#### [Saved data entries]
* * * * * * *
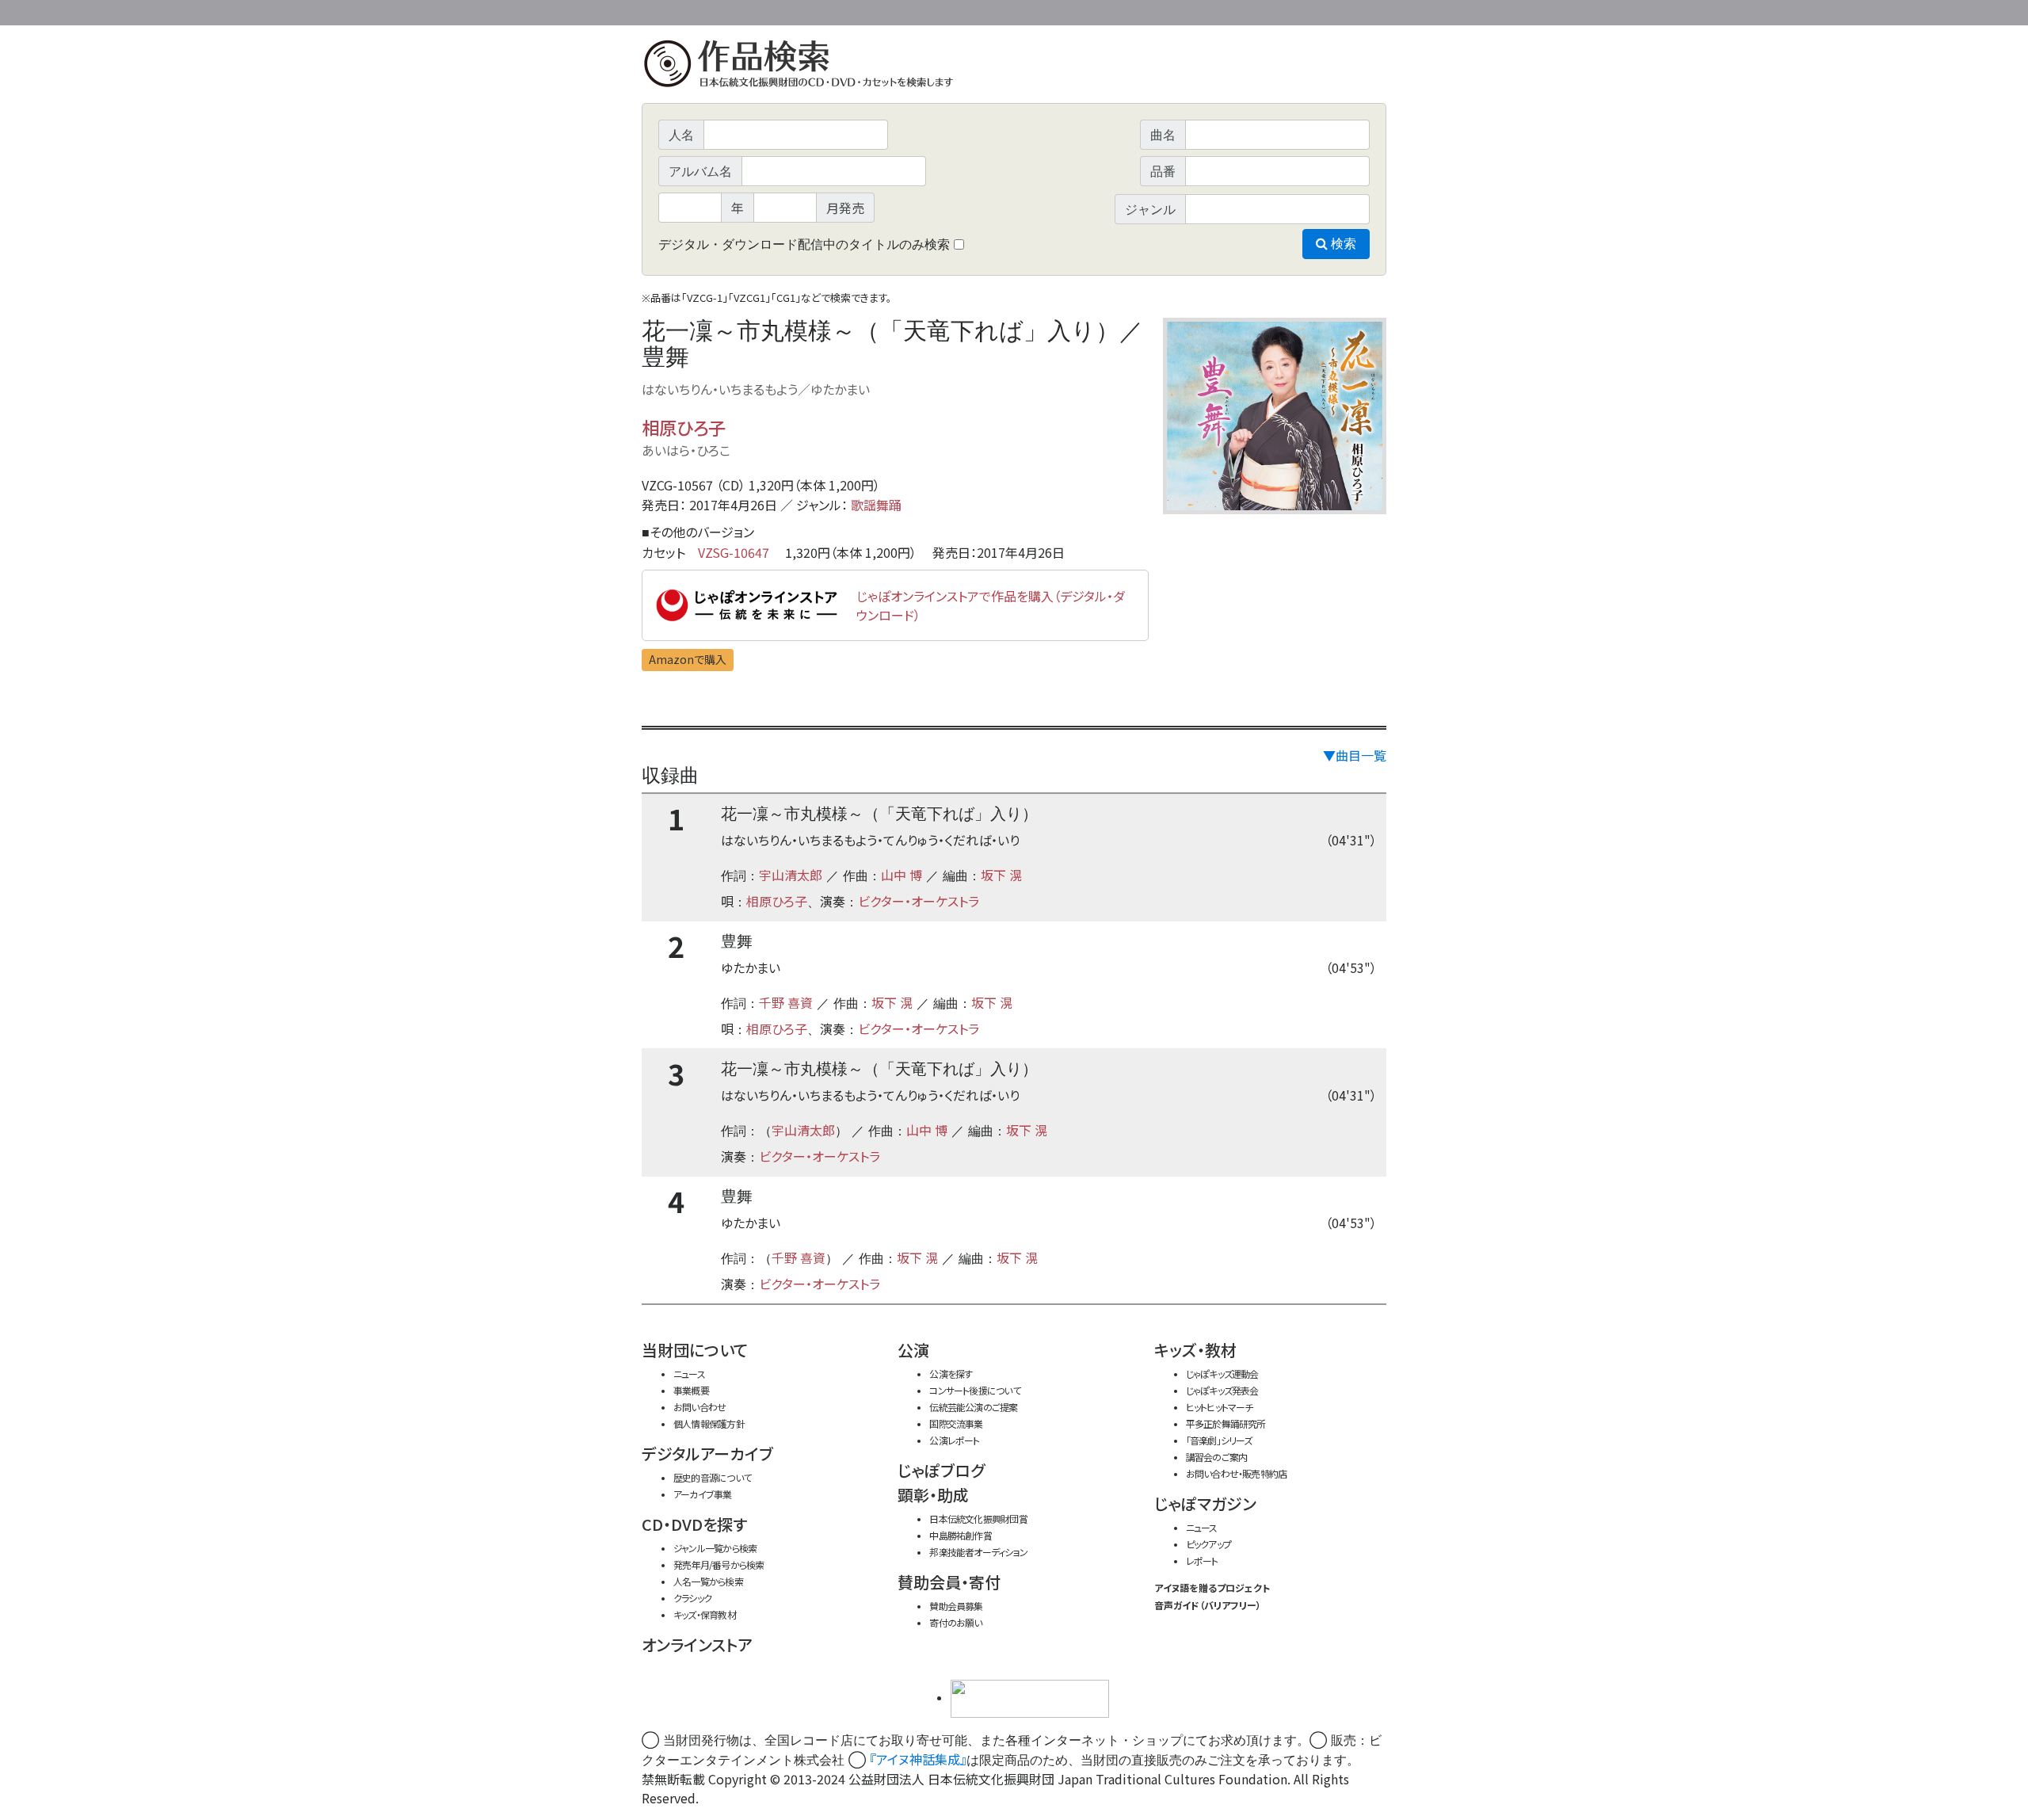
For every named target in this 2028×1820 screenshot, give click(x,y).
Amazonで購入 (687, 659)
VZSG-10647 (733, 552)
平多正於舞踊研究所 (1226, 1423)
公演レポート (954, 1440)
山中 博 (901, 874)
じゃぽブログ (941, 1470)
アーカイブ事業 (702, 1494)
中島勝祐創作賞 (960, 1535)
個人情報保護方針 (709, 1423)
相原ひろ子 (684, 427)
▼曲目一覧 (1354, 755)
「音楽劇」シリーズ (1219, 1440)
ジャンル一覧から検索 (715, 1548)
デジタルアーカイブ (707, 1453)
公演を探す (950, 1373)
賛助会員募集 (955, 1605)
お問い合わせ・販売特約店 (1236, 1473)
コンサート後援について (974, 1390)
* * * * * * *
#### [Goal of the exercise]
Once you reach the line that holds "VZSG-10647 (733, 552)", print it and every line after it through the end of the records, word for word.

#### [Response to the task]
VZSG-10647 (733, 552)
平多正於舞踊研究所 (1226, 1423)
公演レポート (954, 1440)
山中 博 (901, 874)
じゃぽブログ (941, 1470)
アーカイブ事業 (702, 1494)
中島勝祐創作賞 (960, 1535)
個人情報保護方針 (709, 1423)
相原ひろ子 (684, 427)
▼曲目一覧 (1354, 755)
「音楽劇」シリーズ (1219, 1440)
ジャンル一覧から検索 (715, 1548)
デジタルアーカイブ (707, 1453)
公演を探す (950, 1373)
賛助会員募集 (955, 1605)
お問い合わせ・販売特約店 (1236, 1473)
コンサート後援について (974, 1390)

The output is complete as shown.